2. Carefully rinse the cell monolayer with calcium- and magnesium-free PBS

3. Add the pre-warmed cell dissociation reagent (e.g., trypsin) to the culture vessel and allow the cells to incubate at 37^oC for at least 1 minute, depending on cell type

4. Add fresh culture medium to the vessel to inactivate the proteolytic enzyme reaction within the cell dissociation reagent

5. Transfer the cells to a 15 mL centrifuge tube placed on ice

6. Take a sample for counting from the centrifuge tube then spin at 100 x g for 5 minutes to obtain a cell pellet using a centrifuge; while the cells are spinning, calculate the total cell number and viability (e.g., using Trypan Blue)

7. Following centrifugation, discard the supernatant and resuspend the cell pellet at a density of 4 x 10⁶ –1 x 10⁷ cells/mL in pre-chilled freezing medium

8. Aliquot the cells into labelled cryovials

9. Place the vials into a freezing container at -80^oC overnight

10. Transfer the vials to the vapor phase of liquid nitrogen for long-term storage, remembering to update the cell repository records accordingly

Information provided by Corning Life Sciences

Best practice recommendations

Cryopreservation must be carefully optimized on a sample-specific basis. For cryopreserving cultured mammalian cells, the following suggestions (based on the combined feedback of all five contributors to this editorial) are recommended:

• Make sure cultured cells are in log phase growth, at 85–95% confluency, and exhibit high viabilities
• Remember to test for contaminants such as bacteria, yeast, and mycoplasma; using a separate liquid nitrogen tank for quarantine purposes will help prevent the spread of contamination while waiting for test results to be returned
• Freeze cells at a density of 4 x 10⁶ – 1 x 10⁷ cells/mL to preserve viabilities
• Ensure the freezing medium has been pre-chilled; consider using a freezing medium that is optimized for your particular cell type
• Use a suitable container to ensure controlled-rate freezing at a rate of -1°C/minute; Corning’s CoolCell® container is an alcohol-free freezing container that avoids the problem of alcohol degradation over time
• Transfer cells to the -80^oC freezer as quickly as possible; cryoprotectants such as DMSO can be cytotoxic if left at room temperature for extended periods
• Avoid prolonged storage at -80^oC; this can compromise viabilities
• Always place vials in the vapor phase of liquid nitrogen; placing vials in the liquid phase risks contamination and could cause vials to explode upon thawing

When working with other sample types, cryopreservation protocols will need to be optimized accordingly.
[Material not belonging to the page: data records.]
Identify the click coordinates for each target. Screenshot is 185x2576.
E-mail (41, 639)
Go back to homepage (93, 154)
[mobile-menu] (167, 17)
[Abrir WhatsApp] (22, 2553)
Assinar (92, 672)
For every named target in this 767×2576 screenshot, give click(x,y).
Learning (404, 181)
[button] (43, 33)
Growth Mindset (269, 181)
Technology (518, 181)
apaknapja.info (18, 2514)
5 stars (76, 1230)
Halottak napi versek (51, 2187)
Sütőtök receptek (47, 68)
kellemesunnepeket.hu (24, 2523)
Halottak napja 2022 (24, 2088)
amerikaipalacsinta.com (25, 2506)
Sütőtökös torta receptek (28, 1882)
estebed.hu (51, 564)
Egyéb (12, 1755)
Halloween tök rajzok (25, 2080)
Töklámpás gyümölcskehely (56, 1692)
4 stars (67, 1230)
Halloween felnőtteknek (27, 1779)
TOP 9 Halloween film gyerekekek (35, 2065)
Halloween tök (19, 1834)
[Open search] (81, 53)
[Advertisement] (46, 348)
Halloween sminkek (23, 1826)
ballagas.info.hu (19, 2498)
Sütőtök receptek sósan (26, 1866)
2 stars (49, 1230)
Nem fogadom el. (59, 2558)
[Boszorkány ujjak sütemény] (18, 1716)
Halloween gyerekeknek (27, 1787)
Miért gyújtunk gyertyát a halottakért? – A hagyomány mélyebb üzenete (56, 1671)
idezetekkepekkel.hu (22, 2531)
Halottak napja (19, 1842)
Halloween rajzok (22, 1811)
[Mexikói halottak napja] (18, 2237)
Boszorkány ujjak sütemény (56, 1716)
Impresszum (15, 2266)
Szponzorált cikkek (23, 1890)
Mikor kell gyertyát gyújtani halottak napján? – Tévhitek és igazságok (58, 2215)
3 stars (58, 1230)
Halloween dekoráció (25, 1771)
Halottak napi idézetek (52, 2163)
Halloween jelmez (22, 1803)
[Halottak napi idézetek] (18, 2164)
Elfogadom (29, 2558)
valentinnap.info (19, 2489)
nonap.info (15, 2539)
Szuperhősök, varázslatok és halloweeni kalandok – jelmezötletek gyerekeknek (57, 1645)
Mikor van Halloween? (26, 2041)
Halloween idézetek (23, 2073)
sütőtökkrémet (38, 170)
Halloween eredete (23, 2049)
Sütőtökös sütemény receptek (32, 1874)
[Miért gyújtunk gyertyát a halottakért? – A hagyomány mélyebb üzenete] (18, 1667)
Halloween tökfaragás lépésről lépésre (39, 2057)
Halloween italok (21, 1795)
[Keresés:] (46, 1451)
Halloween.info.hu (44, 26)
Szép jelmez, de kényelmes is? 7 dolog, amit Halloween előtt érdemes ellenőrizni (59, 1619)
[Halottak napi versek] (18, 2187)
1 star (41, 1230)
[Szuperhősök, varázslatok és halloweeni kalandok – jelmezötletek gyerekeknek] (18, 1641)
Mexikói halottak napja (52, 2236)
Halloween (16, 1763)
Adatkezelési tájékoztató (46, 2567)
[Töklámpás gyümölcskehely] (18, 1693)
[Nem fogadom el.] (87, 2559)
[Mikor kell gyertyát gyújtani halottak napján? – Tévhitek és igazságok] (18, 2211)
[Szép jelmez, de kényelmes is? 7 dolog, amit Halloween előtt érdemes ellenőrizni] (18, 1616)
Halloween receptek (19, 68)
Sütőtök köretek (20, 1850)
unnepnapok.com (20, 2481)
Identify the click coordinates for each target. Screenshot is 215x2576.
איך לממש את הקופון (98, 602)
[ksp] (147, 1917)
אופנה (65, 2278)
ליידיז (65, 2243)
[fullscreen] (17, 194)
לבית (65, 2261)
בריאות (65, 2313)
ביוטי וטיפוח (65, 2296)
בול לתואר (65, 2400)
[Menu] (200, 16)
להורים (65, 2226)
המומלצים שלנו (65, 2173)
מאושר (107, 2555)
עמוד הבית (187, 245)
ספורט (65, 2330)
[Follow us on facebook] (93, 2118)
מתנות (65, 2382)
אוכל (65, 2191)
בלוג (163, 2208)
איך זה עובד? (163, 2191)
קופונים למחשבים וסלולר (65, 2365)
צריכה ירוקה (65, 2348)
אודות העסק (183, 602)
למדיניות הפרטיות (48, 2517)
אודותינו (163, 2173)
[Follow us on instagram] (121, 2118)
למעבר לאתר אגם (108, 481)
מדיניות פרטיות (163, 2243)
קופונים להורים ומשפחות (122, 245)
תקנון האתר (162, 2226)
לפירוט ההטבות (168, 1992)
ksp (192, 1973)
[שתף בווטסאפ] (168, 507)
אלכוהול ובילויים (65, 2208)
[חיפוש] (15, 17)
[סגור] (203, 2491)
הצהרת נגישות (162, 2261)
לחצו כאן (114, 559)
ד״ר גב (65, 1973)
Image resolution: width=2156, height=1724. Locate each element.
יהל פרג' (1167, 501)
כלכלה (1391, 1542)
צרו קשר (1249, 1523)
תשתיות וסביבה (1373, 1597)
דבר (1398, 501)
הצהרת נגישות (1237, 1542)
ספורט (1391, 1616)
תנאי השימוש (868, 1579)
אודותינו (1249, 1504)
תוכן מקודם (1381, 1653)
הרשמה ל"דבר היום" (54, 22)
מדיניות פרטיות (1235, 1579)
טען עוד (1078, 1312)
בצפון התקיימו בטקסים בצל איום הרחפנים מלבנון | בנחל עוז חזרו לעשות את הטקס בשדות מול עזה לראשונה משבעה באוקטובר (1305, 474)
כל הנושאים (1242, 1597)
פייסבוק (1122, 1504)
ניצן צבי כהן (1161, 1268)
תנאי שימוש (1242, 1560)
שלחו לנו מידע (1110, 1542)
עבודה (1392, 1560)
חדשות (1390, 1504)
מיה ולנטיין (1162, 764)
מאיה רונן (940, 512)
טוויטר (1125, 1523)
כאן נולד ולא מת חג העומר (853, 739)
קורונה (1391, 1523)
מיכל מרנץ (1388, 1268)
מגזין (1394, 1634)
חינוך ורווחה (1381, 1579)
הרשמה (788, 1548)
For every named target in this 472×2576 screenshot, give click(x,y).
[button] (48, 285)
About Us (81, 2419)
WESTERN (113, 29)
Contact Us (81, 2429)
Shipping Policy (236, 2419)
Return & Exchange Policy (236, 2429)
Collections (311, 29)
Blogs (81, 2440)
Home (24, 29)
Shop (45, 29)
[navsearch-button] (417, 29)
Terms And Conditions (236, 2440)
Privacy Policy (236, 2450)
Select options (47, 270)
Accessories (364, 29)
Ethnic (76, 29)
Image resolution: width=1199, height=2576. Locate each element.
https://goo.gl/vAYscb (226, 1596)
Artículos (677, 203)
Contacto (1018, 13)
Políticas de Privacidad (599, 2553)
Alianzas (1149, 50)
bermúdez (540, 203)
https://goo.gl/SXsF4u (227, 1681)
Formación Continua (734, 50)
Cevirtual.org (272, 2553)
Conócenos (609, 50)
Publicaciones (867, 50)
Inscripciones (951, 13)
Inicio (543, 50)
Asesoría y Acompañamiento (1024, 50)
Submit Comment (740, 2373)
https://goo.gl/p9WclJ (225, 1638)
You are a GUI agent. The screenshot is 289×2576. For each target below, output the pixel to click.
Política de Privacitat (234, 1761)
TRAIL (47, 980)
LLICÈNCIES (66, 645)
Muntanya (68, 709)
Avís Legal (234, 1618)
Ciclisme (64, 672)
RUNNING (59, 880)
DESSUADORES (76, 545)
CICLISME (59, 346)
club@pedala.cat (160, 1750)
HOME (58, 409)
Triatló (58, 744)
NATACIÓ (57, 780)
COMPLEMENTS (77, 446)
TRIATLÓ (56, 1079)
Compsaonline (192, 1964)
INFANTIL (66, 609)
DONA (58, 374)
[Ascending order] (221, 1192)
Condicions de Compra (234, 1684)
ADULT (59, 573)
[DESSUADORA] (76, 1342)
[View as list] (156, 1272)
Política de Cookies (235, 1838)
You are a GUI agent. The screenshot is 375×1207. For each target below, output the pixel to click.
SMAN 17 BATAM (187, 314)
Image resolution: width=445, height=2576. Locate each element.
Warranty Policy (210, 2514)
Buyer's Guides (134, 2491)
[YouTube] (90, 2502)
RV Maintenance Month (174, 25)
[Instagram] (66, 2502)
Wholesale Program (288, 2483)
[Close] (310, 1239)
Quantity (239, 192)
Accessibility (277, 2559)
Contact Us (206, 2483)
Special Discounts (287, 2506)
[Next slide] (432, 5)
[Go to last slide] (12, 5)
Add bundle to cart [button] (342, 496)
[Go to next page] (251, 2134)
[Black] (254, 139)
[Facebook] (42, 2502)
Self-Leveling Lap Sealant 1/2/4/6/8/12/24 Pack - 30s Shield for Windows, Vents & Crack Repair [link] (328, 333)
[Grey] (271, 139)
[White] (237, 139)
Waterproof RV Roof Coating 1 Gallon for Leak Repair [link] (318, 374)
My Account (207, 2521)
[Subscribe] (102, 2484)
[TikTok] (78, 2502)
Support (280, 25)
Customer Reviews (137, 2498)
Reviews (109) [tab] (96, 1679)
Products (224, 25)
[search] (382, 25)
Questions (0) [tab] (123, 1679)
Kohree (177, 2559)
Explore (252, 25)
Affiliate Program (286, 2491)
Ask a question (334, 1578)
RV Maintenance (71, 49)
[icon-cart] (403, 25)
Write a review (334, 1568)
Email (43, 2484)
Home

For example, when cryopreserving tissue samples, Theek recommends cutting these into small pieces and allowing them to settle in the freezing medium for a few minutes before transferring them to the -80^oC freezer. “This will increase the surface area exposed to the freezing medium for improved penetration into the tissue,” he says. “In this situation, and also when working with primary mammalian cells, it can be worth using a specialized freezing medium such as MACS^® Freezing Solution to better preserve the sample and avoid the use of animal components which can impact cellular function and complicate downstream analyses.”

Future perspectives

While established best practices in cryopreservation center on optimizing post-thaw viability, this is just one measure of cryopreservation success. “At ATCC, we are working on cryopreservation solutions that not only focus on cellular viability but also use advanced transcriptomics, proteomics, and metabolomics technologies for post-thaw cellular functional characterization,” reports Chakraborty. “Through these efforts, we aim to address customer pain points related to post-thaw recovery times, viability, and reliability of functional responses, which will be critical to inform the development of next generation cryopreservation techniques.”